[Problem requirements]
Print the Missy Mazzoli biography exactly as it appears, in full.

[Given passage]
Grammy-nominated composer Missy Mazzoli was recently deemed “one of the more consistently inventive, surprising composers now working in New York” (The New York Times) and “Brooklyn’s post-millennial Mozart” (Time Out New York), and has been praised for her “apocalyptic imagination” (Alex Ross, The New Yorker). Mazzoli is the Mead Composer-in-Residence at the Chicago Symphony Orchestra, and her music has been performed all over the world by the Kronos Quartet, eighth blackbird, pianist Emanuel Ax, Opera Philadelphia, Scottish Opera, LA Opera, Cincinnati Opera, New York City Opera, Chicago Fringe Opera, the Detroit Symphony, the LA Philharmonic, the Minnesota Orchestra, the American Composers Orchestra, JACK Quartet, cellist Maya Beiser, violinist Jennifer Koh, pianist Kathleen Supové, Dublin’s Crash Ensemble, the Sydney Symphony and many others. In 2018 she made history when she became one of the two first women (along with composer Jeanine Tesori) to be commissioned by the Metropolitan Opera.

[Supplied material]

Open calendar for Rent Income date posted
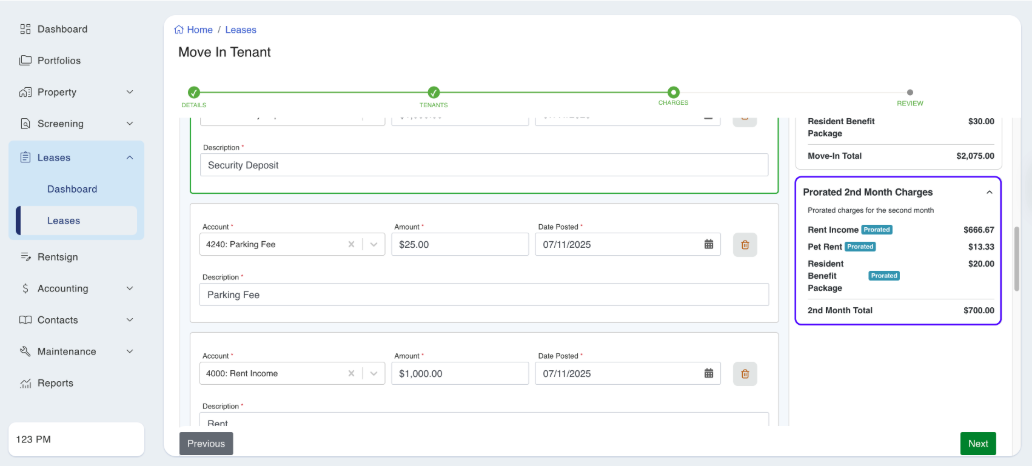 pyautogui.click(x=708, y=374)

[Answer to this task]
Grammy-nominated composer Missy Mazzoli was recently deemed “one of the more consistently inventive, surprising composers now working in New York” (The New York Times) and “Brooklyn’s post-millennial Mozart” (Time Out New York), and has been praised for her “apocalyptic imagination” (Alex Ross, The New Yorker). Mazzoli is the Mead Composer-in-Residence at the Chicago Symphony Orchestra, and her music has been performed all over the world by the Kronos Quartet, eighth blackbird, pianist Emanuel Ax, Opera Philadelphia, Scottish Opera, LA Opera, Cincinnati Opera, New York City Opera, Chicago Fringe Opera, the Detroit Symphony, the LA Philharmonic, the Minnesota Orchestra, the American Composers Orchestra, JACK Quartet, cellist Maya Beiser, violinist Jennifer Koh, pianist Kathleen Supové, Dublin’s Crash Ensemble, the Sydney Symphony and many others. In 2018 she made history when she became one of the two first women (along with composer Jeanine Tesori) to be commissioned by the Metropolitan Opera.